Tuesday, May 19, 2020

Freeze Chocolate Without Risking Bloom

The mention of freezing chocolate products not too long ago was looked upon by candy makers as taboo. The two main concerns were bloom and loss of flavor.

Today, with new freezing systems and a better understanding of how to freeze products, it has become more common in the industry. Some of the largest manufacturers freeze products to keep up with seasonal demands. Keep reading for pro tips for successfully freezing and thawing chocolate in just a few simple steps, plus maximum storage times for both filled pieces and solid chocolates.

Freezing

1. Prepare the product

  • Shrink wrap or wrap as tight as possible, making the package air tight.
  • If you use stock boxes, it is best to double-shrink wrap them.
  • Don’t have a shrink wrapper? A double layer of plastic wrap will work as well.
2. Maintain a stable freezing and thawing process.

  • Most household or small commercial freezers can consistently maintain temperatures with short thaw cycles, if any.
    • Opening and closing freezers increases humidity in the units, thus the need for defrosting.
  • Larger operations should utilize freezers that have defrosting cycles.
    • Proper freezer drainage and regular maintenance is key to ensuring stability.
    • Evaluate defrosting time regularly. If this process takes too long, the packaging could get wet. If it is too short, the cost of freezing will increase due to the use of power. 

Thawing*

*This may be the most important part of freezing.

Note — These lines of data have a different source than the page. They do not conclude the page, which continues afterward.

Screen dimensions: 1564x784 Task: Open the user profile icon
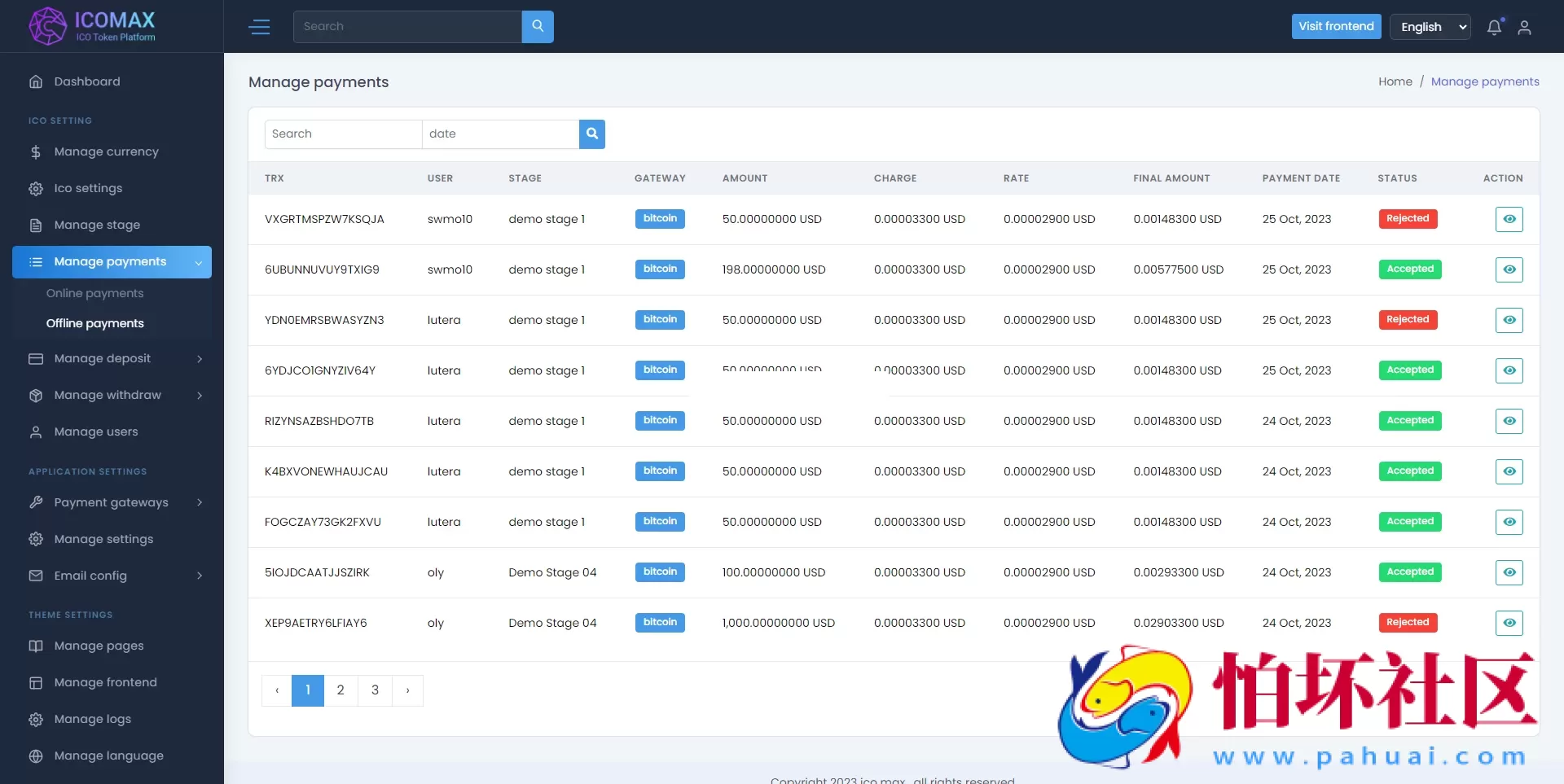click(x=1524, y=27)
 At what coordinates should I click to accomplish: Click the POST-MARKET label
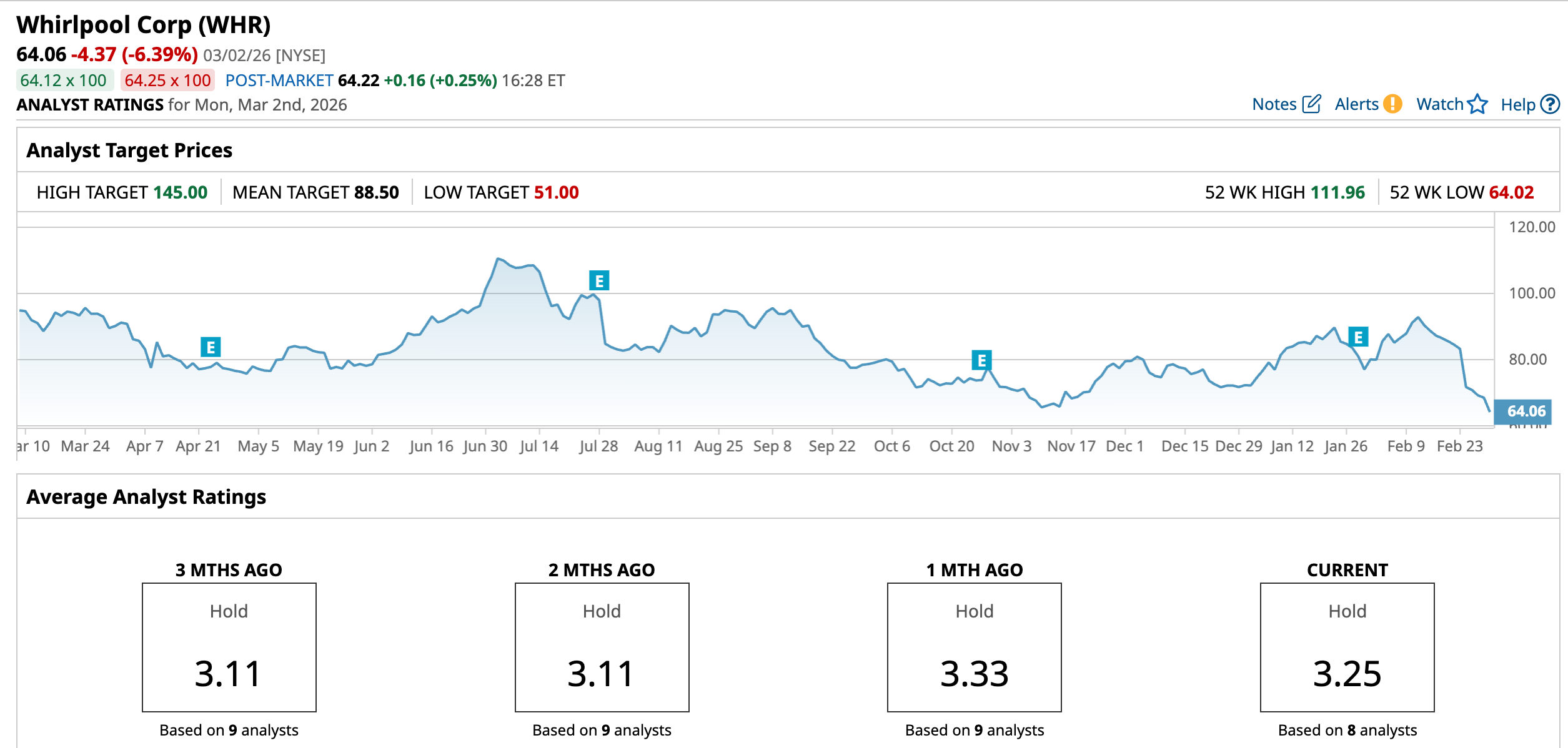pyautogui.click(x=279, y=81)
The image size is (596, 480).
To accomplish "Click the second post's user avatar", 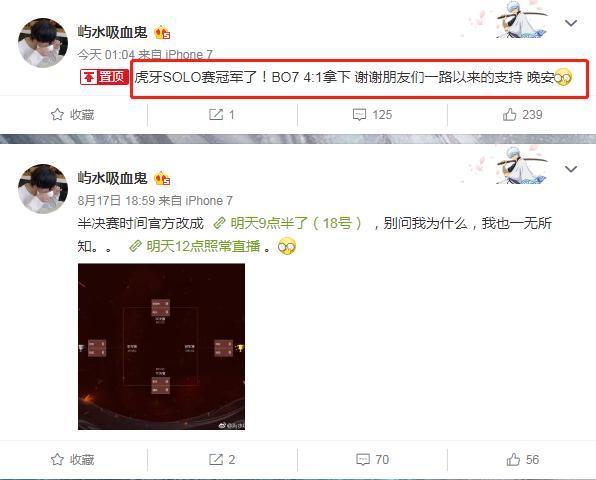I will click(x=43, y=189).
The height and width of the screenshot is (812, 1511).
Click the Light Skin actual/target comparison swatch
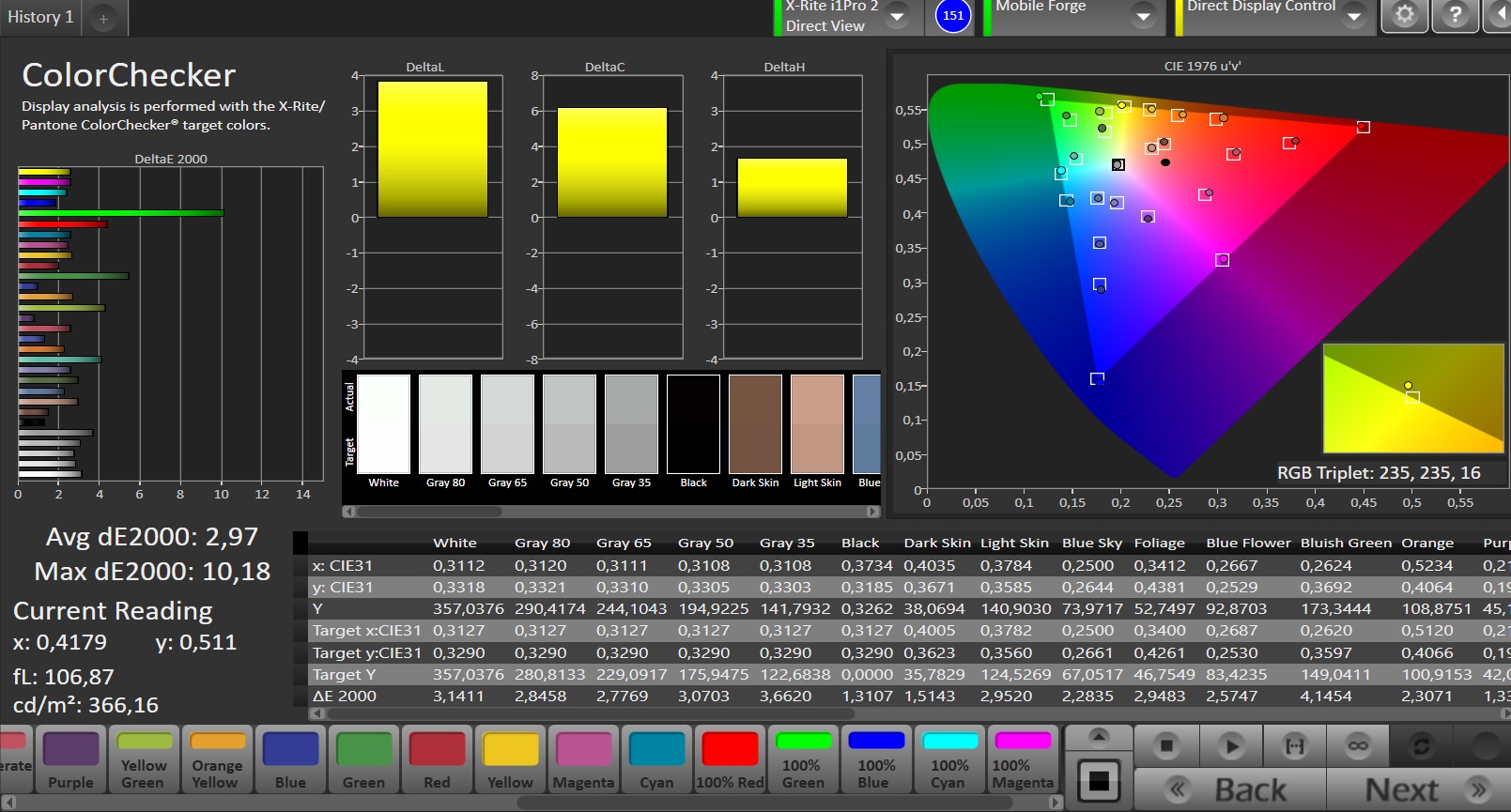817,424
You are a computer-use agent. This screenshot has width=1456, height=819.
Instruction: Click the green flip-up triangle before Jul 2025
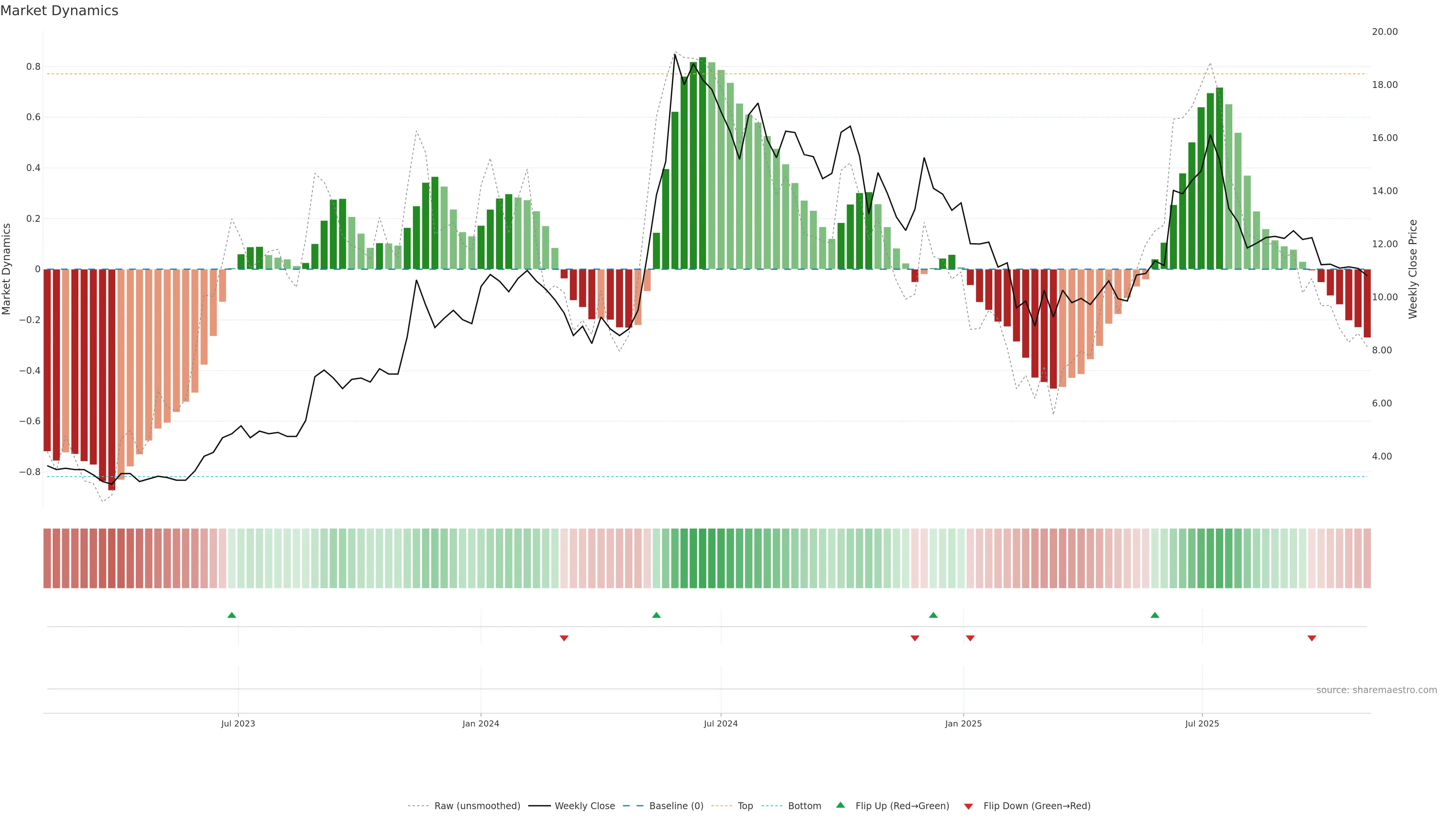tap(1155, 615)
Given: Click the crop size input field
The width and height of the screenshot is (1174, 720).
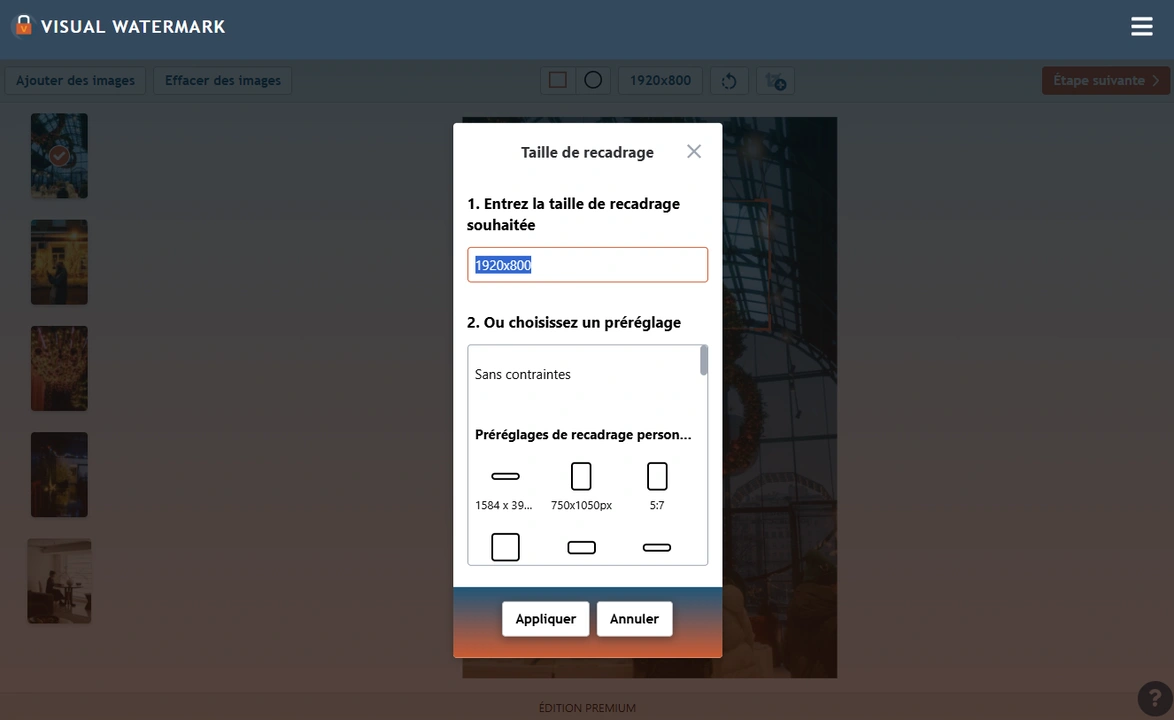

1. Remove product from the freezer

  • When removed from the freezer, product should be stored at 60˚ F/ 15˚ C, with limited humidity.

2. Create air movement around the thawing package

  • Smaller operations can remove a stock box from the freezer and place it on a counter with a small fan blowing on the package.
  • Larger operations can put a pallet on a rack with a fan blowing on one end.
  • Do not open the package or remove the wrap until the product temperature rises up to room temperature.
  • When opened at room temperature, the product will look and taste the same as it did before freezing.

For best results, thaw and sell frozen products within the recommended times below.

  • Filled pieces and truffles should be 3-4 months.
  • Solid chocolate pieces should be 6-8 months.

Freezing may not make sense for every company, as it is a major part of planning and operations for the companies that practice this method. You cannot hurry this process, but when executed properly it will increase shelf life by a few months and will not harm your products.